The management of the Tethyan Copper Company (TCC) had claimed $11.43bn in damages. The company had filed claims for international arbitration before the ICSID in 2012 after the Balochistan government rejected a leasing request from the company.
Reko Diq mine is famous because of its vast gold and copper reserves and is believed to have the world’s fifth largest gold deposit. Reko Diq, which means sandy peak in the Balochi language, is a small town in Chagai district in Balochistan. It is located in a desert area, 70km north-west of Naukundi, close to the border with Iran and Afghanistan. The area is located in the Tethyan belt that stretches all the way from Turkey and Iran into Pakistan.
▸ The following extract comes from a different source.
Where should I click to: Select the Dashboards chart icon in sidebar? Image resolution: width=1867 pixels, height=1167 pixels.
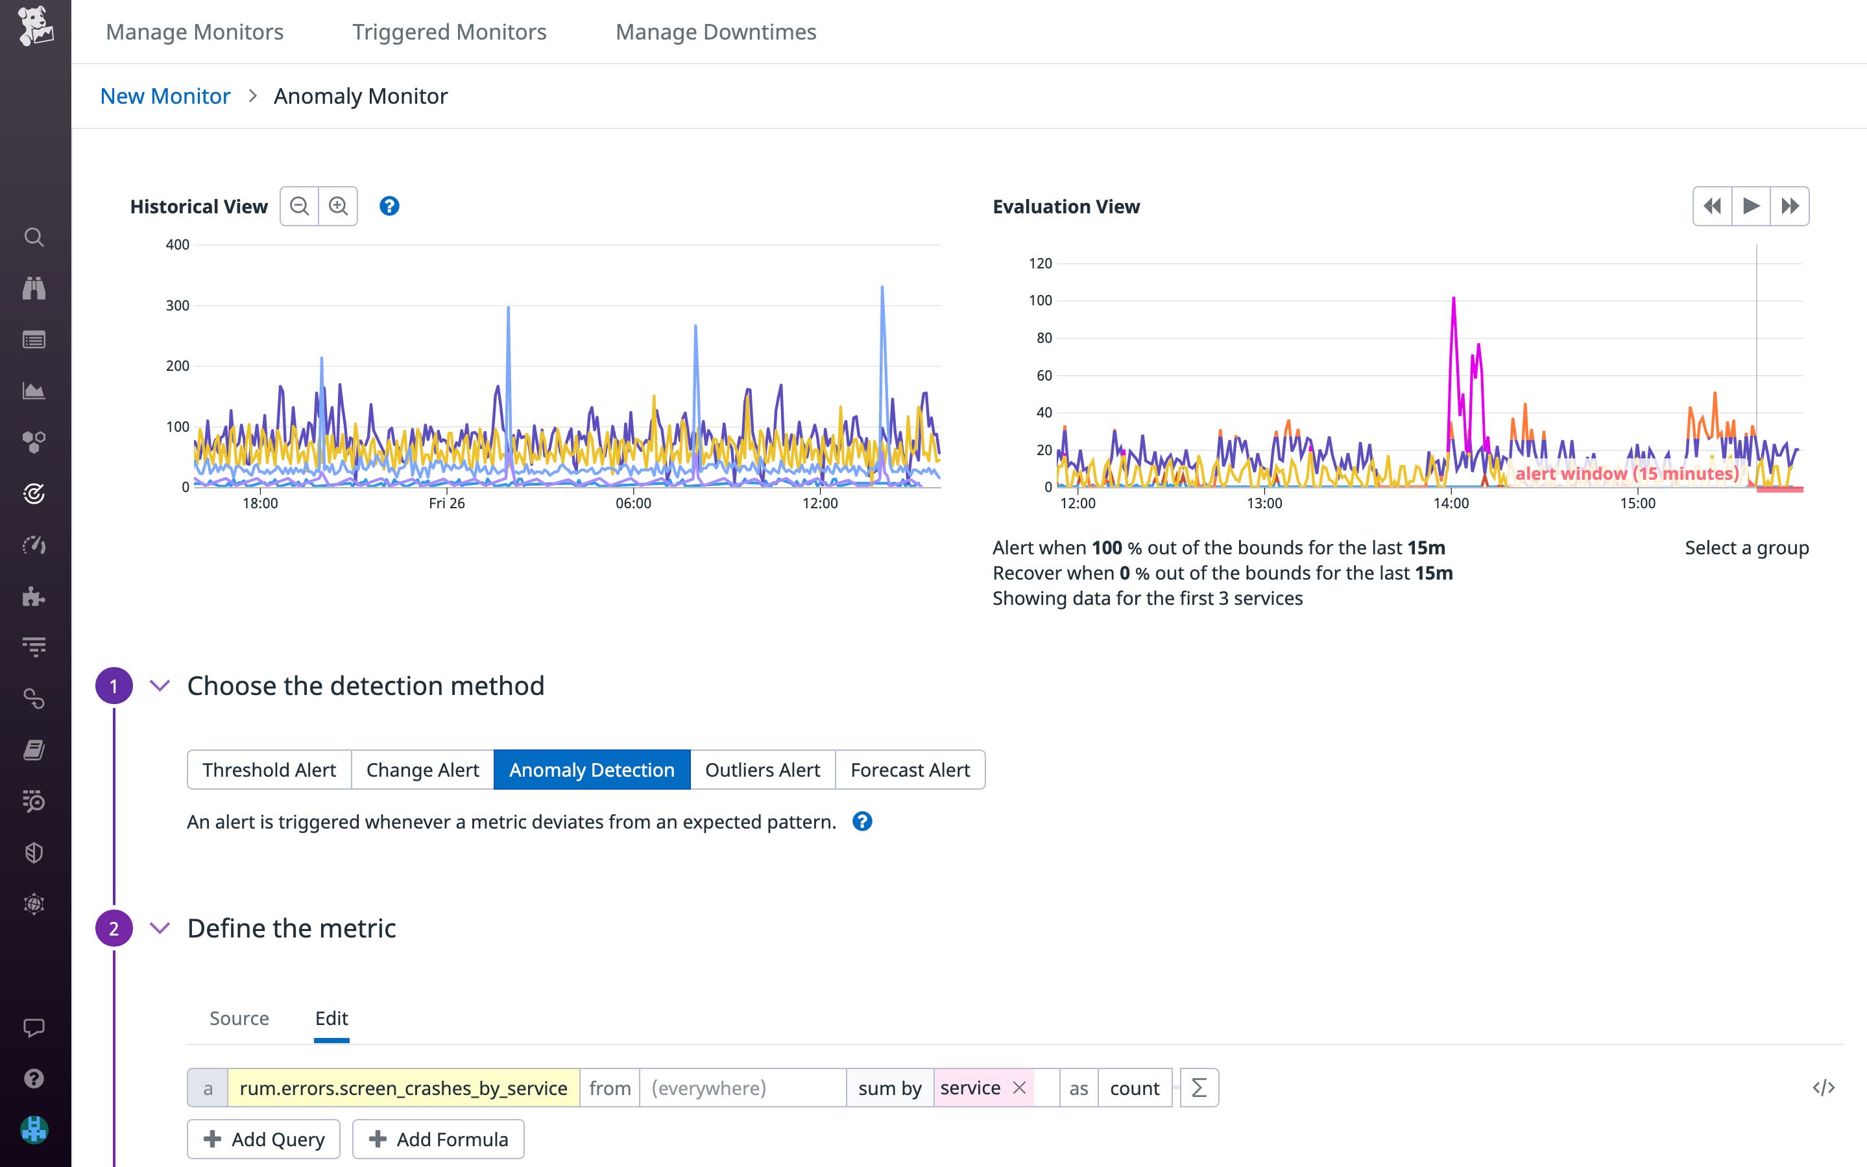[x=34, y=390]

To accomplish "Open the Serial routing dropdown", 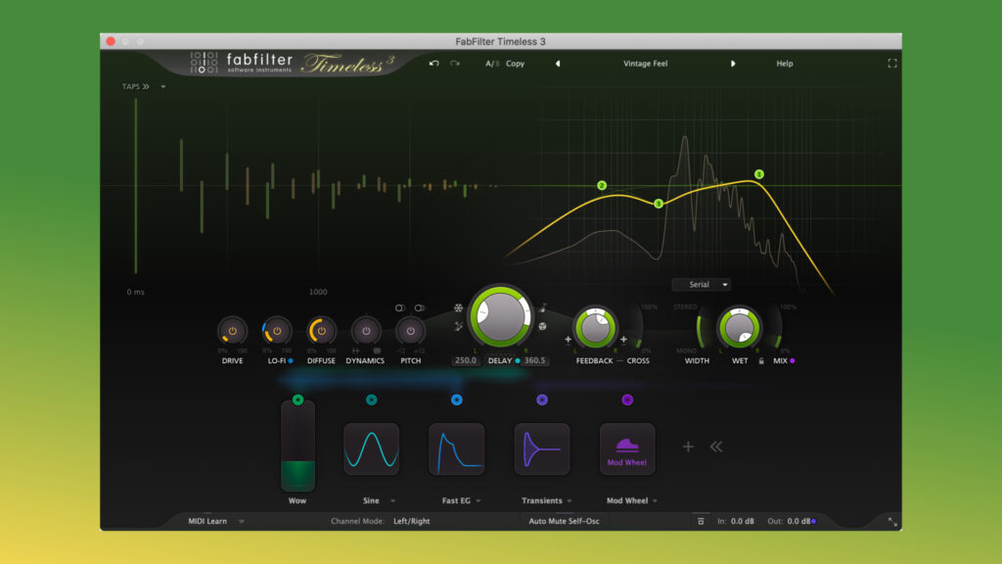I will click(x=701, y=285).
Progress on the Reko Diq project came to a standstill in November 2011, when the government of Balochistan summarily rejected the application by the TCC’s local operating subsidiary for a mining lease in respect of Reko Diq.
The TCC was of the view that under the Chagai Hills Joint Venture Agreement (CHEJWA) between the company and the Balochistan government, as well as under the Balochistan Mineral Rules 2002, the TCC Pakistan was legally entitled to the mining lease subject only to ‘routine’ government requirements.
To protect its legal rights, in November 2011 the TCC commenced international arbitration proceedings at two forums: one against the Pakistan government with the International Centre for Settlement of Investment Disputes, asserting breaches of the Bilateral Investment Treaty between Australia (where the TCC is incorporated) and Pakistan, and another against the Balochistan government with the International Chamber of Commerce, asserting breaches of the CHEJVA.
Tethyan board chair William Hayes said in a statement the company was still “willing to strike a deal with Pakistan,” but added that “it would continue protecting its commercial and legal interests until the dispute was over.”